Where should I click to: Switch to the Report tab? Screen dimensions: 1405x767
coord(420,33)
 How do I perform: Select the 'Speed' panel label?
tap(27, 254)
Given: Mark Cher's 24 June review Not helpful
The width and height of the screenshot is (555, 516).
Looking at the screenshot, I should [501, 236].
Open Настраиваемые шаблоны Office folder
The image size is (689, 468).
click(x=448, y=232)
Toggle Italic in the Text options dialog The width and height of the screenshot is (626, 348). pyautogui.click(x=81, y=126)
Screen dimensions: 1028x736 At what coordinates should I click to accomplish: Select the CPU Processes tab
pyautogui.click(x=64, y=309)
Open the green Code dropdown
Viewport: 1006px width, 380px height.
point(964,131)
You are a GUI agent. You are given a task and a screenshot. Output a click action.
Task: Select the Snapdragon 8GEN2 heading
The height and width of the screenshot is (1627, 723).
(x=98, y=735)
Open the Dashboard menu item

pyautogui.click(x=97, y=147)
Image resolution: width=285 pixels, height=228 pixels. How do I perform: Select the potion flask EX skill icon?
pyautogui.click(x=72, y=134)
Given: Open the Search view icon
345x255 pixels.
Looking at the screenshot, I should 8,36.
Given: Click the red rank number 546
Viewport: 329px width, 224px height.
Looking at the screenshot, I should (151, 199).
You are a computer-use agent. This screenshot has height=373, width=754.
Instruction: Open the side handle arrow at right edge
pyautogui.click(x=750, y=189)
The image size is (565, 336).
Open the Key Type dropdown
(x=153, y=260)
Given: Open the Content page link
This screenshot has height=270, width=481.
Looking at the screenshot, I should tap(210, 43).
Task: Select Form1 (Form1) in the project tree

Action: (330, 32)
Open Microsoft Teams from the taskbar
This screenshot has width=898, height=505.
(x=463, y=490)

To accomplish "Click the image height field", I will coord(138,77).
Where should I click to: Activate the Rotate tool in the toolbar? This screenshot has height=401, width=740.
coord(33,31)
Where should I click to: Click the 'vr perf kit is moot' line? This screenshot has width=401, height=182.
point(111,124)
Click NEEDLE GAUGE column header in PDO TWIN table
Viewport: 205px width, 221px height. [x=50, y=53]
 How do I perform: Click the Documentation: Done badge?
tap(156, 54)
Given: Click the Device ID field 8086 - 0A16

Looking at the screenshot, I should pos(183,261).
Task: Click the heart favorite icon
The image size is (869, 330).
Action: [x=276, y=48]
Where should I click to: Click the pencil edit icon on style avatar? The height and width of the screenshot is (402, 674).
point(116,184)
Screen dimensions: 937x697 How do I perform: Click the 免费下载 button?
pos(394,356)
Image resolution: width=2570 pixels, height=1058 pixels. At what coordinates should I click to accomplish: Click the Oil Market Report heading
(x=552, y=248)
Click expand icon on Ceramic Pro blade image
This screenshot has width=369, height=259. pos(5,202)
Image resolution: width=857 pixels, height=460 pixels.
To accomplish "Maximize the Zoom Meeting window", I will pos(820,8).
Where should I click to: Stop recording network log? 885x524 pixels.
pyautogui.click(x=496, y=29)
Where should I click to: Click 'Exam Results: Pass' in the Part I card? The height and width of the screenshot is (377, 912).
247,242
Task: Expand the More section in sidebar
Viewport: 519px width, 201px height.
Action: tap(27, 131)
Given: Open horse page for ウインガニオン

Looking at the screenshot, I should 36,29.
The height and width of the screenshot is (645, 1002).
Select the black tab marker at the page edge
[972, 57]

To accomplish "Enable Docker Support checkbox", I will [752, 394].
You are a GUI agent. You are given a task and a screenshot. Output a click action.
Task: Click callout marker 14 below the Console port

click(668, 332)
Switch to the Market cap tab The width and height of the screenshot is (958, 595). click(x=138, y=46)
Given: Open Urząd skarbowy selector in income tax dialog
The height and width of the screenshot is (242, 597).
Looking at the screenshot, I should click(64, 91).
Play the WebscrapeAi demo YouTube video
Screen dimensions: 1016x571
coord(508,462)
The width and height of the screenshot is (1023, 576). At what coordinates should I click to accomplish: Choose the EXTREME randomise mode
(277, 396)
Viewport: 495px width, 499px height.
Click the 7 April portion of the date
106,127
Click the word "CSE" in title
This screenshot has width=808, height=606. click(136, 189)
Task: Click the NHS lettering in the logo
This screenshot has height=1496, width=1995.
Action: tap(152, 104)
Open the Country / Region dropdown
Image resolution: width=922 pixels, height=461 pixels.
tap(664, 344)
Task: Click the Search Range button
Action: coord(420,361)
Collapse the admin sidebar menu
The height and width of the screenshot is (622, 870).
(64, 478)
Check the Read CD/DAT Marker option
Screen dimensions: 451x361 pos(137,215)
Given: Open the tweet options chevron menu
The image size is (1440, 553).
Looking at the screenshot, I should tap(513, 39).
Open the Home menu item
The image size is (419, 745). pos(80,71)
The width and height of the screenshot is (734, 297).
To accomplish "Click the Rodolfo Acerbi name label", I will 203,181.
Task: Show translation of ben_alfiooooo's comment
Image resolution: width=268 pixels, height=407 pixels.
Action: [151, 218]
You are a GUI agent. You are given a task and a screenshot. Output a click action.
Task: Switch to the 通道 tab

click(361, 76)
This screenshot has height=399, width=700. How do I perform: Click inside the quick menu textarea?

_____

** EXERCISE PROMPT **
Set down the records again in full. Match them exactly.

** RESULT FOR THIS EXERCISE **
Where should I click to: Switch to the Report tab? Screen dimensions: 1405x767
coord(420,33)
 How do I perform: Select the 'Speed' panel label?
tap(27, 254)
Given: Mark Cher's 24 June review Not helpful
The width and height of the screenshot is (555, 516).
Looking at the screenshot, I should [501, 236].
Open Настраиваемые шаблоны Office folder
The image size is (689, 468).
click(x=448, y=232)
Toggle Italic in the Text options dialog The width and height of the screenshot is (626, 348). pyautogui.click(x=81, y=126)
Screen dimensions: 1028x736 At what coordinates should I click to accomplish: Select the CPU Processes tab
pyautogui.click(x=64, y=309)
Open the green Code dropdown
Viewport: 1006px width, 380px height.
point(964,131)
You are a GUI agent. You are given a task and a screenshot. Output a click action.
Task: Select the Snapdragon 8GEN2 heading
The height and width of the screenshot is (1627, 723).
(x=98, y=735)
Open the Dashboard menu item

pyautogui.click(x=97, y=147)
Image resolution: width=285 pixels, height=228 pixels. How do I perform: Select the potion flask EX skill icon?
pyautogui.click(x=72, y=134)
Given: Open the Search view icon
345x255 pixels.
Looking at the screenshot, I should 8,36.
Given: Click the red rank number 546
Viewport: 329px width, 224px height.
Looking at the screenshot, I should (151, 199).
You are a computer-use agent. This screenshot has height=373, width=754.
Instruction: Open the side handle arrow at right edge
pyautogui.click(x=750, y=189)
The image size is (565, 336).
Open the Key Type dropdown
(x=153, y=260)
Given: Open the Content page link
This screenshot has height=270, width=481.
Looking at the screenshot, I should tap(210, 43).
Task: Select Form1 (Form1) in the project tree

Action: (330, 32)
Open Microsoft Teams from the taskbar
This screenshot has width=898, height=505.
(x=463, y=490)

To accomplish "Click the image height field", I will coord(138,77).
Where should I click to: Activate the Rotate tool in the toolbar? This screenshot has height=401, width=740.
coord(33,31)
Where should I click to: Click the 'vr perf kit is moot' line? This screenshot has width=401, height=182.
point(111,124)
Click NEEDLE GAUGE column header in PDO TWIN table
Viewport: 205px width, 221px height. [x=50, y=53]
 How do I perform: Click the Documentation: Done badge?
tap(156, 54)
Given: Click the Device ID field 8086 - 0A16

Looking at the screenshot, I should pos(183,261).
Task: Click the heart favorite icon
The image size is (869, 330).
Action: [x=276, y=48]
Where should I click to: Click the pencil edit icon on style avatar? The height and width of the screenshot is (402, 674).
point(116,184)
Screen dimensions: 937x697 How do I perform: Click the 免费下载 button?
pos(394,356)
Image resolution: width=2570 pixels, height=1058 pixels. At what coordinates should I click to accomplish: Click the Oil Market Report heading
(x=552, y=248)
Click expand icon on Ceramic Pro blade image
This screenshot has width=369, height=259. pos(5,202)
Image resolution: width=857 pixels, height=460 pixels.
To accomplish "Maximize the Zoom Meeting window", I will pos(820,8).
Where should I click to: Stop recording network log? 885x524 pixels.
pyautogui.click(x=496, y=29)
Where should I click to: Click 'Exam Results: Pass' in the Part I card? The height and width of the screenshot is (377, 912).
247,242
Task: Expand the More section in sidebar
Viewport: 519px width, 201px height.
Action: tap(27, 131)
Given: Open horse page for ウインガニオン

Looking at the screenshot, I should 36,29.
The height and width of the screenshot is (645, 1002).
Select the black tab marker at the page edge
[972, 57]

To accomplish "Enable Docker Support checkbox", I will [752, 394].
You are a GUI agent. You are given a task and a screenshot. Output a click action.
Task: Click callout marker 14 below the Console port

click(668, 332)
Switch to the Market cap tab The width and height of the screenshot is (958, 595). click(x=138, y=46)
Given: Open Urząd skarbowy selector in income tax dialog
The height and width of the screenshot is (242, 597).
Looking at the screenshot, I should click(64, 91).
Play the WebscrapeAi demo YouTube video
Screen dimensions: 1016x571
coord(508,462)
The width and height of the screenshot is (1023, 576). At what coordinates should I click to accomplish: Choose the EXTREME randomise mode
(277, 396)
Viewport: 495px width, 499px height.
Click the 7 April portion of the date
106,127
Click the word "CSE" in title
This screenshot has width=808, height=606. click(136, 189)
Task: Click the NHS lettering in the logo
This screenshot has height=1496, width=1995.
Action: tap(152, 104)
Open the Country / Region dropdown
Image resolution: width=922 pixels, height=461 pixels.
tap(664, 344)
Task: Click the Search Range button
Action: coord(420,361)
Collapse the admin sidebar menu
The height and width of the screenshot is (622, 870).
(64, 478)
Check the Read CD/DAT Marker option
Screen dimensions: 451x361 pos(137,215)
Given: Open the tweet options chevron menu
The image size is (1440, 553).
Looking at the screenshot, I should tap(513, 39).
Open the Home menu item
The image size is (419, 745). pos(80,71)
The width and height of the screenshot is (734, 297).
To accomplish "Click the Rodolfo Acerbi name label", I will 203,181.
Task: Show translation of ben_alfiooooo's comment
Image resolution: width=268 pixels, height=407 pixels.
Action: [151, 218]
You are a GUI agent. You are given a task and a screenshot. Output a click action.
Task: Switch to the 通道 tab

click(361, 76)
This screenshot has height=399, width=700. How do I perform: Click inside the quick menu textarea?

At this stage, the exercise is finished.